Richard Perle, ཿThe Guardian 21/3/2003, 21 marzo 2003
La fine di Saddam e la fine dell’Onu. «Saddam Hussein se ne andrà alla svelta, ma non da solo, trascinerà con sé l’Onu
La fine di Saddam e la fine dell’Onu. «Saddam Hussein se ne andrà alla svelta, ma non da solo, trascinerà con sé l’Onu. Bè, non tutta l’Onu. I ”good works” sopravviveranno, la burocrazia del peacekeeping a basso costo rimarrà, i chiacchieroni sull’Hudson continueranno a piagnucolare. Quando passeremo al setaccio le macerie, sara bene ricordare, o meglio capire, il naufragio dell’idea liberal di una sicurezza attraverso leggi internazionali amministrate da istituzioni internazionali. [...] Il Consiglio di Sicurezza è capace di assicurarci l’ordine e salvarci dall’anarchia? La storia suggerisce di no. L’Onu sorse sulle ceneri di una guerra che la Società delle Nazioni non era riuscita ad evitare. [...] Durante la Guerra Fredda il Consiglio di sicurezza fu paralizzato senza speranza. L’impero sovietico non fu atterrato dall’Onu, ma dalla madre di tutte le coalizioni, la Nato. [...] Il Consiglio di Sicurezza usò la forza solo per impedire l’invasione della Corea del Sud, e ciò fu possibile solo perché non c’erano i russi con il loro diritto di veto.
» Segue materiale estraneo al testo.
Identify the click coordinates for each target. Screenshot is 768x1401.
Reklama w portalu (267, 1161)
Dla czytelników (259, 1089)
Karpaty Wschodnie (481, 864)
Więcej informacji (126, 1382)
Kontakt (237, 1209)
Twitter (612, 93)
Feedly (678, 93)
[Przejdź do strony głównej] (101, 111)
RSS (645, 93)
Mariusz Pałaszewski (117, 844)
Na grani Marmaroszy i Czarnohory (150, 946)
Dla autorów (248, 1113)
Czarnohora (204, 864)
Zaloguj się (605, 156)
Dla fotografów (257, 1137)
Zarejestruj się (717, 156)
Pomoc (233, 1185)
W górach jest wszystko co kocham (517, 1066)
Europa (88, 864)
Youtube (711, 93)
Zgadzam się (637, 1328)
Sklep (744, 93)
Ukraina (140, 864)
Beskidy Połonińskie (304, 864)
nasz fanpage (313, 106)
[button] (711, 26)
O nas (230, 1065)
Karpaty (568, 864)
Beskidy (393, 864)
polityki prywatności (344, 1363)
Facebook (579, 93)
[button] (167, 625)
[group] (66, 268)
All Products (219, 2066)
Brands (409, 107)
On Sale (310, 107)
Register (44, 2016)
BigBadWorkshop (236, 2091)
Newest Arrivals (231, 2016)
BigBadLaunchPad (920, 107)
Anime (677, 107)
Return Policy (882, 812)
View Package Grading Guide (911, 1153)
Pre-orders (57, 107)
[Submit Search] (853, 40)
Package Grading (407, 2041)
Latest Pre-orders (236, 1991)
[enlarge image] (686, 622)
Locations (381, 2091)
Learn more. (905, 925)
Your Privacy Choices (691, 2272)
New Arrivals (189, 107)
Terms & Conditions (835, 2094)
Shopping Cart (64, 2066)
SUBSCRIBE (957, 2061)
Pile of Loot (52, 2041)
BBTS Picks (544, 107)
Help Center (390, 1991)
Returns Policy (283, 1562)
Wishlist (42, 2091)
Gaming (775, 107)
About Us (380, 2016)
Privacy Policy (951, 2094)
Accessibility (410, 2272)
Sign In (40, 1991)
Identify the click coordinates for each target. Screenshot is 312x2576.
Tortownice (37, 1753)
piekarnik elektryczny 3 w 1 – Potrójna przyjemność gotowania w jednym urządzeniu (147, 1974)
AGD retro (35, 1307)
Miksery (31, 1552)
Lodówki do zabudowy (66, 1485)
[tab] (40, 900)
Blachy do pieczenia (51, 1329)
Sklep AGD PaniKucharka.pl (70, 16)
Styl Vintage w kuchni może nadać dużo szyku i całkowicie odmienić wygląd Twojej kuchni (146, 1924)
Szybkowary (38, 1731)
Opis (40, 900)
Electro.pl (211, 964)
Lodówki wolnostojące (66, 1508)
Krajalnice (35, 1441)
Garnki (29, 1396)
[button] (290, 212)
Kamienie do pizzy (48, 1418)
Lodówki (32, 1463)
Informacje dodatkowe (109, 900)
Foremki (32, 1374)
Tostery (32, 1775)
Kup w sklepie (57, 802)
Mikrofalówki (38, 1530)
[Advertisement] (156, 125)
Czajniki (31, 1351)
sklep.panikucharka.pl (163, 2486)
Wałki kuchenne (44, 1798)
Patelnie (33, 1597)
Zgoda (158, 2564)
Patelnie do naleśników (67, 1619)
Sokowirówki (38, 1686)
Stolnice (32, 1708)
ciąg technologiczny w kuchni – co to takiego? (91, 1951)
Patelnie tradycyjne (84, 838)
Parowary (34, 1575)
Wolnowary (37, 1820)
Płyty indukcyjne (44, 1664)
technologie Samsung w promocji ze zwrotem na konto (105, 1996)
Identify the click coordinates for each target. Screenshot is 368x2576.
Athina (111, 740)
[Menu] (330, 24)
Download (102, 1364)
Un errore che non commisero più. Fronteggiando l’aggressione di Milosevic, l’Onu non riuscì a fermare la guerra nei Balcani né a proteggere le vittime. Toccò a una ”coalition of willing” salvare la Bosnia dallo sterminio. E quando la guerra fu finita, la pace fu firmata a Dayton, Ohio, non all’Onu. Il salvataggio dei musulmani del Kosovo non fu opera delle Nazioni Unite [...] Visto il fallimento cronico del Consiglio di Sicurezza nel sostenere le sue risoluzioni non si può sbagliare: semplicemente, non è in grado di adempiere al suo compito» (Richard Perle, ”The Guardian”).